そうとは聞けず、鼻で少し笑って流すことしかできなかった。


知らない土地に行くのはどきどきするし、とても好きだ。

どきどき、というのは少し違う。

みぞみぞ......!そう、みぞみぞする。
いつかドラマ『カルテット』ですずめちゃん(満島ひかり)が言っていた、
何かが始まりそうな予感に心がざわつく時の音。


出張なんかに行って、余った時間でうろうろした時に何かに出会いたい。

帰り道、いつもと違う道を通ってみる。それだけでもいい。
見えなかった景色が見えてくると、一気に特別な世界が生まれる。


小学生の時、一度だけ通学路ではない道を通って帰ったことがあった。

まじめで親の言うことを何でも聞く子供だった私は、違う道を通って帰ったことがなぜかバレてこっぴどく叱られた後、二度と通学路以外の道を通ることはなかった。

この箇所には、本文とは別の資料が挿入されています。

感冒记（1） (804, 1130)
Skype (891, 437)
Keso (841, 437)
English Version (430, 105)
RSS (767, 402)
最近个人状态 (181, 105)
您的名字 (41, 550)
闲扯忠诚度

だけどあの時の帰り道に感じたものが、今の今まで残っている。

一人きりで道を開拓するどきどき、高揚感、自由、挑戦、勇気。未知との遭遇へのわくわく。

簡単にそうさせてもらえなかったからこそ、大人になった今、人よりも新しい場所への渇望、感動を感じやすいのかもしれない。

あと、人の里帰りについて行ってプチ旅をしてみるとか。これも最高。
そこで幽かに覗き見ることができる他人の人生、ルーツ。
それを感じる楽しみは、なんとなく読書に似ている。


ドライブで連れていかれたその町も、友達の生まれ故郷だった。

死に場所に間違われる(?)海岸は、小さい頃の遊び場だったそうだし、今はもう更地になった元実家、おじいちゃん家、ライトアップされた橋が眺められる写真家スポット、思い出話と一緒に初めての場所をぐるぐる周った。


とても楽しい。

人は思っているよりも他人の人生に興味があるものだ。

知ってる人が育った知らない土地を好きになる。
自分だけでは開けない知見が広がるような気がして、好奇心が満たされる行為。

近い場所を「旅」するのも悪くない。